Intelligent Iterative Control: Another type of relational control useful in HVAC control is intelligent iterative control (IIC). A good example of how intelligent iterative control can improve system operation is its application to modulate VAV box dampers. With conventional PID control, VAV box dampers are often difficult to control, particularly at low flows. The reason is that the airflow to damper position relationship for many such dampers is non-linear in the extreme. In addition, that relationship is very dependent on actual duct pressure conditions at the box which is unknown and for many systems not an entirely stable parameter itself. To maintain stable operation and to ensure damper repositions are not excessive, many conventional control techniques involve substantial control deadband, resulting in imprecise control. However, with intelligent iterative control, it is possible to control such a non-linear function with precision by considering factors beyond an error signal from an airflow setpoint.

The purpose of VAV box damper control is to distribute cooling air to multiple spaces and often to maintain a minimum quantity of air for space ventilation.
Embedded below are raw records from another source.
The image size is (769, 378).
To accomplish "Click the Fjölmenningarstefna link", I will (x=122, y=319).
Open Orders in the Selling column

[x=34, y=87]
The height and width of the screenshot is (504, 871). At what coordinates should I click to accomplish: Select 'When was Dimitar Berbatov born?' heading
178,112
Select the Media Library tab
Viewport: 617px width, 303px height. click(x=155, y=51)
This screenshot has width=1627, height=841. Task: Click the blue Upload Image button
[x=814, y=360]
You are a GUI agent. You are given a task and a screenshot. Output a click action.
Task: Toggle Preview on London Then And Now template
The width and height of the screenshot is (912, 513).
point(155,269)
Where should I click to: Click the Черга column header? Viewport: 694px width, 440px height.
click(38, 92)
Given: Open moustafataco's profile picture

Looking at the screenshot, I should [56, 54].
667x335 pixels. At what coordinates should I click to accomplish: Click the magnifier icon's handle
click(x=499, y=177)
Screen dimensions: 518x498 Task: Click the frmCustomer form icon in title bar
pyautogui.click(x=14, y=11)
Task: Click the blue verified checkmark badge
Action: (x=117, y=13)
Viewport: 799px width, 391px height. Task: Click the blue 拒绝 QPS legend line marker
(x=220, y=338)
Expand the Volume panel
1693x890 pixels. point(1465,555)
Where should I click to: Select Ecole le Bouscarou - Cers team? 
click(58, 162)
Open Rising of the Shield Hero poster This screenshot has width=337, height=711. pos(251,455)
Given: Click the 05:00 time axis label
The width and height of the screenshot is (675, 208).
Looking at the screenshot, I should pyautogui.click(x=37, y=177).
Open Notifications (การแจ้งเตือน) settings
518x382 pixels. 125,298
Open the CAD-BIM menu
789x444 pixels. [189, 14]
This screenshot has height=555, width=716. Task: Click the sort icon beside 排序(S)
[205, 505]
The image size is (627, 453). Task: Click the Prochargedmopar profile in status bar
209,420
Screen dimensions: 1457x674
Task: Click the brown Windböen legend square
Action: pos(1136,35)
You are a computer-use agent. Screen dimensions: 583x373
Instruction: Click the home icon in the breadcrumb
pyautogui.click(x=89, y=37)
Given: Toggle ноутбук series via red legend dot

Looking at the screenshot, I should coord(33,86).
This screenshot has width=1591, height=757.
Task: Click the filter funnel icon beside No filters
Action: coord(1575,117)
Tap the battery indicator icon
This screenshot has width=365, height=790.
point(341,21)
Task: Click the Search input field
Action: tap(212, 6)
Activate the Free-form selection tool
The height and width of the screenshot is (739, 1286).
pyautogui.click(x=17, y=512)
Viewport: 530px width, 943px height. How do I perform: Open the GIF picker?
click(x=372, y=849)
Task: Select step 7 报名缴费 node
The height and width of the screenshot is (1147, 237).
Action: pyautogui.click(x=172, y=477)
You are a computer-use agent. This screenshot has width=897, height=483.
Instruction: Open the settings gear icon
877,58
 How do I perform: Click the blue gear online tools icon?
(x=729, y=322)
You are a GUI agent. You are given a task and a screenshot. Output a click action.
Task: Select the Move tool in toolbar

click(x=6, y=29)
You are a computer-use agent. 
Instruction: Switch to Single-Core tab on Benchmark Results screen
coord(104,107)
Using the control system network, all the VAV boxes served by a fan system can be analyzed together to determine if more or less cooling from the system is required, and then how the distribution can be adjusted to satisfy the spaces more evenly or satisfactorily. This is not a difficult problem to solve, and by knowing the current operating conditions of the fan system, and the VAV boxes served, algorithms can be developed to control the box dampers more effectively so that they can operate at lower pressure and thus lower air energy requirements.


One of the most compelling reasons to accelerate the change from PID based control technologies to network based relational control is the growing understanding that substantial improvements in source energy optimization can be achieved by coordinating the end use conversion of energy with the upstream source – the electric utility generation and distribution system. At present, this is called Demand Response, and it is an increasingly popular approach to regulate electric energy use during peak use periods. Relational control, because it is network based is a perfect fit as the control vehicle to employ Demand Response. Implementing Demand Response with PID based systems can be extremely cumbersome due to the stand alone nature of the control.  If one executes conventional demand limiting on the chiller plant, distribution pumps and supply fans will likely speed up as chilled water temperature rises and negate some or all of the energy reduction from the chillers. Coordinating all of the stand alone controls in a PID operated system for it to react effectively to Demand Response is a complex undertaking. But with relational control, the network coordination and optimal relationships at all loads are already incorporated in the control. It is not at all difficult to add the demand response as another control constraint and respond to Demand Response requirements effectively – and at all times optimally.


With the development of alternatives to PID control, it is becoming clear that the industry needs to make a paradigm shift in the control technologies applied to HVAC applications. Consider that a basic purpose of any HVAC system is to provide comfort for building occupants which is not a single fixed point of operation. With an understanding of relational control, it’s becoming easy to visualize how one can configure and operate HVAC systems without any PID control loops at all. In so doing, it’s also easy to see how much more effective and efficient such systems can be. Indeed, relational control provides bright new vistas for efficient and effective HVAC control.

But imagining such an improved world of HVAC control is a long way from the reality of our industry today. And it begs the question of why we have yet to really embark on such a shift in technologies. In my view the answer lies in large part with the crude and convoluted process our industry employs to conceive, implement and support control technologies embedded in HVAC systems. In the final part of this series, I will discuss some industry structural changes that need to be considered if we are to be successful in reaching the brilliant future relational control allows us now to see in the distance.